T3.3 Profiling based analysis and simulation techniques

Focusing on the run-time characterization of system platforms in respect to power consumption, processing performance and real-time behavior it is expected that conventional or state of the art profiling and simulation techniques cannot be used for the task of analyzing and profiling. Especially profiling memory accesses on a cycle accurate basis is not or not sufficiently supported by available profiling tools and methodologies due to the fact that in most cases only shared memory architectures were modeled at the time. With the emerging trend building embedded systems based upon multi core and many core architectures with completely different connection topologies it is foreseen that new profiling techniques will be required which take as well the actual connection topology into account. Based on the profiling methodologies it will be possible to get an in depth view of how programming models and runtime systems behave on enhanced embedded processor platforms, which can consist of more than one processor core. The results can be used to co-optimize the runtime system, programming model and the architecture of the computing platform.

FHG-HHI: HHI will work on system level profiling methodologies using System C platform descriptions which can be used for run-time characterization of system platforms in respect to power consumption, processing performance and real-time behavior
To achieve precise results in respect to the real-time behavior of a given system FHG-HHI will develop a non intrusive profiling and exploration methodology, which is suited for platform models implemented using the modeling language SystemC. Instead of manually instrumenting the SystemC code of a multi core platform or a similar architecture itself, the methodology relies on the architecture elaboration phase of a SystemC compilation run. After the specific elaboration phase the actual architecture under investigation will be visualized and can be prepared for a simulation run by adding probes for data types, busses, program counters, etc. which should be observed by the profiler. The methodology will support simple SystemC constructs as well as complex TLM2.0 based architectures. The data collected by the so called backend tool will be visualized by a corresponding frontend, which will be integrated into an existing state of the art design flow. The same frontend could also be able to collect and visualize data that has been gathered by the hardware monitoring service described in task T3.4.

According to the given terminology the tool will be used during the design time of an embedded system for simulation, profiling and HW/SW co- exploration.

Deliverables:

D3.3.1 Use case analysis and specification of analysis and profiling methodologies

The document will review state of the art profiling methodologies and will highlight missing features in respect to special use cases. Based on the results of the use case analysis a detailed specification will be defined, which will be the basis for the implementation of the tools delivered in D3.3.2.

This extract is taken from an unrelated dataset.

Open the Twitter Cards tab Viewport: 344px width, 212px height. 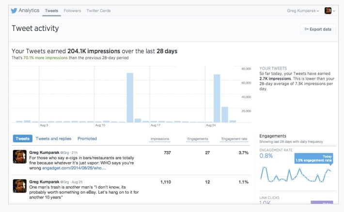(98, 11)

D3.3.2 Tool chain consisting of profiling and post processing tools (Type : Prototype)

The deliverable will consist of running prototypes of the tools as defined in D3.3.1. including an appropriate written documentation.

Lead: FHG-HHI

Contributors: FHG-HHI, NXP-A, NXP-D

For system wide tuning and observation of runtime metrics e.g. core clock frequency, memory allocation, heap size, real time -behavior and –violations it is essential to collect corresponding information of the system at runtime. Due to the fact, those e.g. monitoring memory access transactions can result in very high computational demands, it is needed to have specialized hardware monitoring features in the system architecture, which will be accessible by external debugging tools and the system itself for automatic runtime optimization.

In contrast to the methodology described in task T3.3 the monitoring system will be used at runtime, but will be compatible with the developed data visualization front end of task T3.3.